(Recorded data)
>>>>>
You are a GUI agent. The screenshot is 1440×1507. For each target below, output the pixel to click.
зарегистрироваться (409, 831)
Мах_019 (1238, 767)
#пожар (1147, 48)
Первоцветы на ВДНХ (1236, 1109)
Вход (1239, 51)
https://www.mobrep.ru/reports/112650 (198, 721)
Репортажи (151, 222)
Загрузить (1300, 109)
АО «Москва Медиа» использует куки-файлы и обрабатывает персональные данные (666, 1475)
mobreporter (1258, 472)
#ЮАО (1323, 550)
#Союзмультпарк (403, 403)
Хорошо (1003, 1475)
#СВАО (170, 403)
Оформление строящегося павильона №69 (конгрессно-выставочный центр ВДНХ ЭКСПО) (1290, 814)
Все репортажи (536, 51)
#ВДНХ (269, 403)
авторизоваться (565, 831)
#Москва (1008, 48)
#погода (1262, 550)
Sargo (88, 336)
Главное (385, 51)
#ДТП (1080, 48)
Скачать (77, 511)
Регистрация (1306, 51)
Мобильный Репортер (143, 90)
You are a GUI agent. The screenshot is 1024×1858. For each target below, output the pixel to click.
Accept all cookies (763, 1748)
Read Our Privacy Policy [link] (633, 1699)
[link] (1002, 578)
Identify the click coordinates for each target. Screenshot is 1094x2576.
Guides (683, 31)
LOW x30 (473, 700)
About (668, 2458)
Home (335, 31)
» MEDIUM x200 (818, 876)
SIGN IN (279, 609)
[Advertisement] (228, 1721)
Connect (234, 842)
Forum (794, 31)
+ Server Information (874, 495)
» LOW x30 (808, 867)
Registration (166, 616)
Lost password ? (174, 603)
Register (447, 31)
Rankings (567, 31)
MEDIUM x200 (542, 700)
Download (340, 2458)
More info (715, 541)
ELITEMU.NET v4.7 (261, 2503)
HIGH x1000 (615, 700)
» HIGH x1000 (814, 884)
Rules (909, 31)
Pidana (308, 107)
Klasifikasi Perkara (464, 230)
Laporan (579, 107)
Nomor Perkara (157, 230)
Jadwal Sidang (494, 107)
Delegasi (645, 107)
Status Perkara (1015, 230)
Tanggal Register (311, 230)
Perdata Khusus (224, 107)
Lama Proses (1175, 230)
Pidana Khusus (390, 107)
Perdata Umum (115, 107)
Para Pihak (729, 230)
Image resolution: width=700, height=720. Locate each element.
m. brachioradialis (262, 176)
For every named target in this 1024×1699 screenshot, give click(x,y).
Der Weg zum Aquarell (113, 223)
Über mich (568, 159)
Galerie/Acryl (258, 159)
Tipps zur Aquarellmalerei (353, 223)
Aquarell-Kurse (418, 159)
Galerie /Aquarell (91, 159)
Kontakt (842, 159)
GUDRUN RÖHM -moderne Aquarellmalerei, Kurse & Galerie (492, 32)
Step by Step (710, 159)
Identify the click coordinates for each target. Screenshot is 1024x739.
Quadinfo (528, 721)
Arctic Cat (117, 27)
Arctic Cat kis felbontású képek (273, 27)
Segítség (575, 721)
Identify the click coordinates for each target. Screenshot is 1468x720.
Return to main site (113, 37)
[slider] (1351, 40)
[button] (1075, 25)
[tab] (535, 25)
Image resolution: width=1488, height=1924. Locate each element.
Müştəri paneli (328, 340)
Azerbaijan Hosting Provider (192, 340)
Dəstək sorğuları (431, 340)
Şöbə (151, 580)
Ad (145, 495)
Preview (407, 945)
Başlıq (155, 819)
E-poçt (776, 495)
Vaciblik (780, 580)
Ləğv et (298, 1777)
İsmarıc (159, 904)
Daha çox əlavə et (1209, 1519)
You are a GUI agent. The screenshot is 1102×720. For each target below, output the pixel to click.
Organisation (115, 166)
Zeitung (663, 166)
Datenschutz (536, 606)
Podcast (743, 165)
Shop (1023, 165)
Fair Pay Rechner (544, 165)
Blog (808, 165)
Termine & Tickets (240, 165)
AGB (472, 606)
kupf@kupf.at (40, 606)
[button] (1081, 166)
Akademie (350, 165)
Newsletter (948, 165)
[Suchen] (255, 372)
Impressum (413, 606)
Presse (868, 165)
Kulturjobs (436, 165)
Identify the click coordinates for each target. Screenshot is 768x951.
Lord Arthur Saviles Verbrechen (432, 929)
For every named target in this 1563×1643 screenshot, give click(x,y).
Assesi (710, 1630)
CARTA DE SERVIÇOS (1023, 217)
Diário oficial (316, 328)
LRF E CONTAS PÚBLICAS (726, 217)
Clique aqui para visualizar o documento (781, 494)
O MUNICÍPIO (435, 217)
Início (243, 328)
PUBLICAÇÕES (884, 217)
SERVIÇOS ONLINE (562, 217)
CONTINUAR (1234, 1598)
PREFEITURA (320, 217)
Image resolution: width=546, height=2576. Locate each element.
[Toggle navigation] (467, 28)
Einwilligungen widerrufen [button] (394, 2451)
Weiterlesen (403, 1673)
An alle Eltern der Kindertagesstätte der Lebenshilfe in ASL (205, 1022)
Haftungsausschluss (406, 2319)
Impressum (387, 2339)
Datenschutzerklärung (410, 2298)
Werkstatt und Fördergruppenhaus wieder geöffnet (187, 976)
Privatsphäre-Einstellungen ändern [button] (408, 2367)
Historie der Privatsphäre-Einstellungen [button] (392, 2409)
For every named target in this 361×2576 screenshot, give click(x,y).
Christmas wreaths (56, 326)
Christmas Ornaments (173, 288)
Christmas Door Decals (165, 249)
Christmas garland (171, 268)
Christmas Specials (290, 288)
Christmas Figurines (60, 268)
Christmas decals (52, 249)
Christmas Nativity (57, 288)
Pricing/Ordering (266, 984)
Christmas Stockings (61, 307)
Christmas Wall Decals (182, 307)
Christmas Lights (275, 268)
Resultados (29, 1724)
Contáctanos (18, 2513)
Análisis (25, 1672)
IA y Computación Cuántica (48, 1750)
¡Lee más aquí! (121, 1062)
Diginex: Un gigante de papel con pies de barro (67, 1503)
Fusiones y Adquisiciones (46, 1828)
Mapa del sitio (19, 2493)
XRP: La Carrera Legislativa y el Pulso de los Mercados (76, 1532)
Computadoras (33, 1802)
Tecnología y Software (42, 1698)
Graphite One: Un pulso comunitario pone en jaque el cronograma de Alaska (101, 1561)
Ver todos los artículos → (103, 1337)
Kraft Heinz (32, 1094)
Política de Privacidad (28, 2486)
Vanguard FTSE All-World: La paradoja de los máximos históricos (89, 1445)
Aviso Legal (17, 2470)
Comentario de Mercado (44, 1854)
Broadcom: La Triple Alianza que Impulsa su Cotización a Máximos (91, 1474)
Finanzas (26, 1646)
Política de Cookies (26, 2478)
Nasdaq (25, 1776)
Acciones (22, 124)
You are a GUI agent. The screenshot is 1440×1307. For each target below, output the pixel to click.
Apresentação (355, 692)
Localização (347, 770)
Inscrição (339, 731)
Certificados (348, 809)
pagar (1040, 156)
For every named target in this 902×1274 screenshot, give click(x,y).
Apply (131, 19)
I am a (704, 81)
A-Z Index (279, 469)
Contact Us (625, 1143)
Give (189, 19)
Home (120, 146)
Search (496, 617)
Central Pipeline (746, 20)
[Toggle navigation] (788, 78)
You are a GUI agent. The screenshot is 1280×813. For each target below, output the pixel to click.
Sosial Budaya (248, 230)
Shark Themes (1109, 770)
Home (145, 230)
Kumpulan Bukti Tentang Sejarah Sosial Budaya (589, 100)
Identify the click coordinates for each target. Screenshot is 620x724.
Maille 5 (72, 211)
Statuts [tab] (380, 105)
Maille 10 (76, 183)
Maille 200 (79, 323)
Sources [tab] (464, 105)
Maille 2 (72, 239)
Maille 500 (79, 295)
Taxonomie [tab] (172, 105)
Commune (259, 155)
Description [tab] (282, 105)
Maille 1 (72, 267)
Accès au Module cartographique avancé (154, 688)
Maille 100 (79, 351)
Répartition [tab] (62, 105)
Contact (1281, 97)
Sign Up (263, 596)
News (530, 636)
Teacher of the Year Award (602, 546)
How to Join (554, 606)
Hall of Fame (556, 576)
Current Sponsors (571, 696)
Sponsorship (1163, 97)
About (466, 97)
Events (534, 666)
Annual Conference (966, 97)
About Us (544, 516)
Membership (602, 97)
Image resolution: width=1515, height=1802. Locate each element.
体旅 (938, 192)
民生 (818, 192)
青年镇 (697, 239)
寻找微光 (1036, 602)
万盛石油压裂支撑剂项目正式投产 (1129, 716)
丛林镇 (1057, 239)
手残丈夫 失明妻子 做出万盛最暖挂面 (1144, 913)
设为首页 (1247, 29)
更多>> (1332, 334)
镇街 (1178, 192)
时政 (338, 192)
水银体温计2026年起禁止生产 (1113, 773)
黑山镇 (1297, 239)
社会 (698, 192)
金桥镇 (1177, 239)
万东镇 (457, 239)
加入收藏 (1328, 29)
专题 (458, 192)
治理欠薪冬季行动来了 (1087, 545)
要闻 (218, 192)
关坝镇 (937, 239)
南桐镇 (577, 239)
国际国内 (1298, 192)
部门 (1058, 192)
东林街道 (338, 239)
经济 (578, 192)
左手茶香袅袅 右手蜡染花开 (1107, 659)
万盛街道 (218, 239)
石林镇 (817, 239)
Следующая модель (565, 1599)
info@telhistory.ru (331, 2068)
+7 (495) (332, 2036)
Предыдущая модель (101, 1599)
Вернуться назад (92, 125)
<<<<<
• [What the task requires]:
List the lines from the one containing "SIGN IN (279, 609)" through the one containing "Step by Step (710, 159)", inclusive, as a JSON list of strings, one string per line with blank lines omitted.

• [Finished answer]:
[
  "SIGN IN (279, 609)",
  "[Advertisement] (228, 1721)",
  "Connect (234, 842)",
  "Forum (794, 31)",
  "+ Server Information (874, 495)",
  "» LOW x30 (808, 867)",
  "Registration (166, 616)",
  "Lost password ? (174, 603)",
  "Register (447, 31)",
  "Rankings (567, 31)",
  "MEDIUM x200 (542, 700)",
  "Download (340, 2458)",
  "More info (715, 541)",
  "ELITEMU.NET v4.7 (261, 2503)",
  "HIGH x1000 (615, 700)",
  "» HIGH x1000 (814, 884)",
  "Rules (909, 31)",
  "Pidana (308, 107)",
  "Klasifikasi Perkara (464, 230)",
  "Laporan (579, 107)",
  "Nomor Perkara (157, 230)",
  "Jadwal Sidang (494, 107)",
  "Delegasi (645, 107)",
  "Status Perkara (1015, 230)",
  "Tanggal Register (311, 230)",
  "Perdata Khusus (224, 107)",
  "Lama Proses (1175, 230)",
  "Pidana Khusus (390, 107)",
  "Perdata Umum (115, 107)",
  "Para Pihak (729, 230)",
  "Image resolution: width=700, height=720. Locate each element.",
  "m. brachioradialis (262, 176)",
  "For every named target in this 1024×1699 screenshot, give click(x,y).",
  "Der Weg zum Aquarell (113, 223)",
  "Über mich (568, 159)",
  "Galerie/Acryl (258, 159)",
  "Tipps zur Aquarellmalerei (353, 223)",
  "Aquarell-Kurse (418, 159)",
  "Galerie /Aquarell (91, 159)",
  "Kontakt (842, 159)",
  "GUDRUN RÖHM -moderne Aquarellmalerei, Kurse & Galerie (492, 32)",
  "Step by Step (710, 159)"
]